January is a month of marking – essays, chapters as well as blogposts Here is another one, Klazien Tilstra’s first piece, which is far from awkward!
While reading a letter by Elizabeth Montagu (1720-1800), I was struck by the word awkward. In the letter, to her best friend Elizabeth Carter (1717-1806), on 11 July 1782, a few years after the death of her husband, Elizabeth Montagu writes
We are not so perfectly of ye rib of Man as Woman ought to be. We can think for ourselves, & also act for ourselves. When a Wife, I was obedient because it was my duty, & being married to a Man of sense and integrity, obedience was not painful or irksome, and in early Youth a director perhaps is necessary if the sphere of action is extensive; but it seems to me that a new Master, & new Lessons, after ones opinions & habits were form’d, must be a little awkward, & with all due respect to ye superior Sex, I do not see how they can be necessary to a Woman unless she were to defend her Lands & Tenements by sword or gun
In the letter Montagu shows herself a feminist ‘avant la lettre’ (and a rich woman possessing lands and tenements). But how about her use of the word awkward?
Awkward is used in the Dutch language as well: it is a popular loanword. The word was the winner of the Dutch contest Anglicism van het jaar 2013! According to the jury of the contest (including well-known linguists like Marc van Oostendorp and Nicoline van der Sijs), awkward was a welcome addition to the Dutch language. It fills a gap: it does not have a good short Dutch near-equivalent. It expresses social situations that are uneasy, shameful, and causing embarrassment. The organizers of the contest had spotted the loanword in German, French Spanish and South-African tweets as well.
The Oxford English Dictionary shows that the word has an interesting etymology. It is a combination of the Old Norse word awk and the suffix -ward , meaning something like ‘in an awk direction’: not forward, not backward, but awkward: ‘in the wrong direction’. The OED subsequently shows meanings ranging from ‘turned the wrong way’, ‘perverse in conduct’, ‘adverse to one’s course’, ‘clumsy’, ‘embarrassing’, and ‘rather dangerous’, although also mentioning that the entry is not fully updated.
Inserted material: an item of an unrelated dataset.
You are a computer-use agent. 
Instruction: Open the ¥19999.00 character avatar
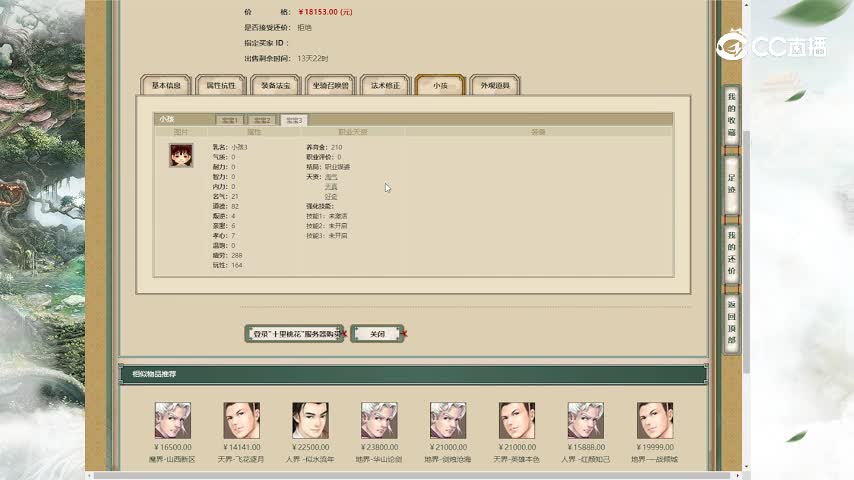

The first text in which the word awkward was spotted dates from the year 1340. Awkward is a very old word.
A search through the Intelex Past Masters database, accessible through the Leiden University Library, consisting of texts from mainly eighteenth and some nineteenth-century philosophers, historians and (letter) writers, shows that the word was very commonly used at the time. As many as 165 documents were found to contain the word awkward. Letter writers like Jane Austin, Charlotte Brontë, Elizabeth Montagu, Elizabeth Carter, Fanny Burney, Hester Lynch Piozzi, Samuel Johnson, William and Dorothy Wordsworth, Horace Walpole, Coleridge, and Edmund Burke, all frequently used the word: the search function in the Intelex Past Masters database shows exactly where and in which context. It is difficult to pin down the exact meaning of the word though. Two extra examples from letters by Elizabeth Carter give two extra possible meanings and contexts of the word.
From Elizabeth Carter a letter to Catherine Talbot (16 April 1754)
You charge me, my dear Miss Talbot, not to refuse such an offer, if it should be made me; but let me intreat you to consider how absolutely unfit I am in every respect for a court. Need I remind you of the very awkward, and even ideot figure I make in company where I am under the least restraint.
And one from a letter by Carter to Elizabeth Montagu (21 August 1767)
I hope you will soon give me the pleasure of hearing from you. It is excessively awkward and mortifying to me to be in utter uncertainty where you are
Awkward appears to be a flexible word: it can be used to refer to a whole cluster of meanings, best understood by its etymology, and can be used to describe opinions, feelings as well as situations. This has undoubtedly contributed to its survival and attractiveness.